Transcribe exactly, and only, the lines that run from the one containing "Instruction: Move the" through the end of the records.

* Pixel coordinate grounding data
== == ==

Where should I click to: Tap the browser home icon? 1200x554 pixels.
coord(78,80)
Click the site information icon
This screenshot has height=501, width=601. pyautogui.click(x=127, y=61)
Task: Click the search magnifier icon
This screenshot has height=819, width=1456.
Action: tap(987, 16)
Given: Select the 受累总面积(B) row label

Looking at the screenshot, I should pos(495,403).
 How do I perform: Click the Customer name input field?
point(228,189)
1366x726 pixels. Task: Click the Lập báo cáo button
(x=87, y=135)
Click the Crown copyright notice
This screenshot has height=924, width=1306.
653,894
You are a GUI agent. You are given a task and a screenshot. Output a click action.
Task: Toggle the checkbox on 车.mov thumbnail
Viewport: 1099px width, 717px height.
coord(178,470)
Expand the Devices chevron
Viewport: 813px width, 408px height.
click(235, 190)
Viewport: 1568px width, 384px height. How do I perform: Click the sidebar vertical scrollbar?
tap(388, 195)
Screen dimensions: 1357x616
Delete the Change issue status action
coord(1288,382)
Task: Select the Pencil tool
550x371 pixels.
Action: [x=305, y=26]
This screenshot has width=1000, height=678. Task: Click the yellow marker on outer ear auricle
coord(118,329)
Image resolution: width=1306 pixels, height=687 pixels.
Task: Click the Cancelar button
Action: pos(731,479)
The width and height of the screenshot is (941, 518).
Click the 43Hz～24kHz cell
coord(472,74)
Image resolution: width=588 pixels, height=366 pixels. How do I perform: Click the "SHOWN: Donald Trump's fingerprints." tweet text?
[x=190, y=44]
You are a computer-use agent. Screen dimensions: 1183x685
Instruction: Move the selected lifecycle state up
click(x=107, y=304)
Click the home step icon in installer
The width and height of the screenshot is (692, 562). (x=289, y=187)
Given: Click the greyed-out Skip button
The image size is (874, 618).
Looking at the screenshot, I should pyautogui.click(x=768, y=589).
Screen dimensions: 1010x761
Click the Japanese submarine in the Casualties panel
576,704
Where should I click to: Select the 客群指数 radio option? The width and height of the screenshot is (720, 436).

== == ==

* ANSWER TO THIS EXERCISE
Instruction: Move the selected lifecycle state up
click(x=107, y=304)
Click the home step icon in installer
The width and height of the screenshot is (692, 562). (x=289, y=187)
Given: Click the greyed-out Skip button
The image size is (874, 618).
Looking at the screenshot, I should pyautogui.click(x=768, y=589).
Screen dimensions: 1010x761
Click the Japanese submarine in the Casualties panel
576,704
Where should I click to: Select the 客群指数 radio option? The width and height of the screenshot is (720, 436).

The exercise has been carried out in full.